Every Chinese New Year, the terraced house in Bukit Timah that Ms Lynn Heng, 52, shares with her extended family would be filled with laughter and sounds from at least 50 relatives.
"The air-con would be on full power and people would be spilling out of the rooms," she said.
This Chinese New Year will be very different because of the Covid-19 measures in place to minimise contact between people and lower the risk of transmission of the coronavirus.
The multi-ministry task force announced on Friday that up to eight unique visitors would be allowed per household each day, and individuals were advised to visit a maximum of two households daily.
This scuppered the festive plans of many Chinese families, some of whom had been planning to have a roster with time slots for relatives to stop by for visits, as earlier restrictions had only limited it to eight visitors at any one time.

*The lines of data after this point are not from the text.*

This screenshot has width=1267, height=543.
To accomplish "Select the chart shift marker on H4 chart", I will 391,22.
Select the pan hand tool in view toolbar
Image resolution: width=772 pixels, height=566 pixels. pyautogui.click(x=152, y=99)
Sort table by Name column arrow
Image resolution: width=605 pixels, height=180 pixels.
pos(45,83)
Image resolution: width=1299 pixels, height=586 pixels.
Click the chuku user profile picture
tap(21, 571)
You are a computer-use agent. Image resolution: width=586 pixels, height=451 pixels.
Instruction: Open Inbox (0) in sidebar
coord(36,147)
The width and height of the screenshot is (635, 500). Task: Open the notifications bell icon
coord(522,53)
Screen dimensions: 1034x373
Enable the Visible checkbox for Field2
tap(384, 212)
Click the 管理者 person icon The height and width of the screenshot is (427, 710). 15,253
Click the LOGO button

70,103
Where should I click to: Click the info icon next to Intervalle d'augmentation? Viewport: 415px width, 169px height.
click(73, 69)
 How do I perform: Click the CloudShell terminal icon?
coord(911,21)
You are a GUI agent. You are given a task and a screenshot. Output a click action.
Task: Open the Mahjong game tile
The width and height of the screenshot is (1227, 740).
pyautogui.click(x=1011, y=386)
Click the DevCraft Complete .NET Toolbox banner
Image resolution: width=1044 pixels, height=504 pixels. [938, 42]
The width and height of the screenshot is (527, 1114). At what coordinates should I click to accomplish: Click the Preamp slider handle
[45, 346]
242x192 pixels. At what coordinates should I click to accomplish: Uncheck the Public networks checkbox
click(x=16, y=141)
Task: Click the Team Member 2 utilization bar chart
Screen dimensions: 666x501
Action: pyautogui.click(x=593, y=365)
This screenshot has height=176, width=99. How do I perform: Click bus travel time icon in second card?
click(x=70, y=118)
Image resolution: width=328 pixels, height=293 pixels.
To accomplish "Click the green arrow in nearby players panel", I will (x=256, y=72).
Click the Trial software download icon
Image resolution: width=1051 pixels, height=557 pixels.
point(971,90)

Reactions from more than a dozen Singaporeans that The Sunday Times spoke to on the new rules have been mixed.
Some welcomed the added restrictions, which they felt were necessary as community cases continue to be picked up, while others lamented the missed opportunity to catch up with more relatives.
And many are still figuring out what the new rules mean, and how they will be able to still mark the occasion without flouting the measures.
"I think everyone looks forward to coming to visit every year, so there is some disappointment," said Ms Heng, a housewife. She and her husband live with her parents-in-law, aged 94 and 77, and two daughters, aged 25 and 23.
But she welcomed the new restrictions. "It makes a lot of sense to disallow big groups during this time, though I have my reservations about whether people will obey the rules," she said.
"We'll just have a more muted CNY celebration. For those of us like me who prefer quieter CNYs, this is more welcome," she added.
While accepting the rules has been easy for Ms Heng, her in-laws have been slow to process them and are disappointed that they will not be able to see everyone on the first day of Chinese New Year this year.
"We talked about it on Friday night and my mother-in-law was quite shocked that only eight would be able to come per day," said Ms Heng.
"From the perspective of my 94-year-old father-in-law, who is half blind and totally deaf, every chance to meet his relatives once a year at CNY is something he cherishes. Being so old, every chance to see them is precious."
Mr Christopher Goh, 36, who works in banking, said he found the new limits reasonable.
"Some people were intending to visit in groups of eight, but every two hours. That would be many exposures per day. The worst thing is to go back to phase one where everything was closed," he said.
"Suck it up, do the right thing this year. Hopefully next CNY, you can visit in groups of 888 if you want," he added.
Mr Ang Jia Wei, 31, shared similar sentiments.
Singapore is still in the midst of a pandemic, he said, adding that "some people still cannot be trusted to visit the doctor when they come down with symptoms".
But the older ones would be quite disappointed as the limit of eight is "quite restrictive" for those with bigger families, said Mr Ang, who is married and works in education. He suggested that employers be more flexible and allow people to choose to take their days off on other days instead of on the public holidays, so that visits can be spread out.
On the other hand, accountant Benjamin Kee, 28, found the new measures too restrictive. He and his wife are celebrating their first CNY together as a married couple.
"In the light of these new restrictions, we might as well hold our CNY gathering on the MRT since there aren't any apparent limits on the number of persons who can gather there," he said.
His wife, Ms Cheryl Giam, 28, a counsellor, said she was sad she would not get to visit as much. However, she added: "On the bright side, this also means less headache on hongbao giving."
Working out the logistics of visiting relatives with the new rules will also take some doing, said Ms Elsa Lim, 55, who owns a hair salon.
Ms Lim and her relatives had set up a group chat where they had "booked" one-hour time slots for visits, but with the new restrictions they will have to readjust.
"Maybe my family and I will need to carry out visits until CNY day 15. Or instead of physical visits, we will just do a phone or Zoom call," she said.
Life coach Liu Yuantai, 36, who used to host his former schoolmates at his home, also said he might explore virtual alternatives, as some are wary about physical visits amid the pandemic, with their young children.
Switching to e-hongbao has also been a topic of discussion, as this reduces physical contact and risk of transmission. But not everyone is on board.
Mr Ang said he and his wife will defer to the preferences of their hongbao recipients.
"Generally, I think we will probably stick to physical ones for older members of the family because it likely means more to them that way, and e-hongbao for younger folk for whom the physical packet doesn't mean as much as the cash inside," he added.
Ms Lim is not a fan of the switch either, considering the circumstances. "As it is, we won't be able to do much visiting this year. With physical red packets, at least there is still one CNY tradition we can carry out," she added.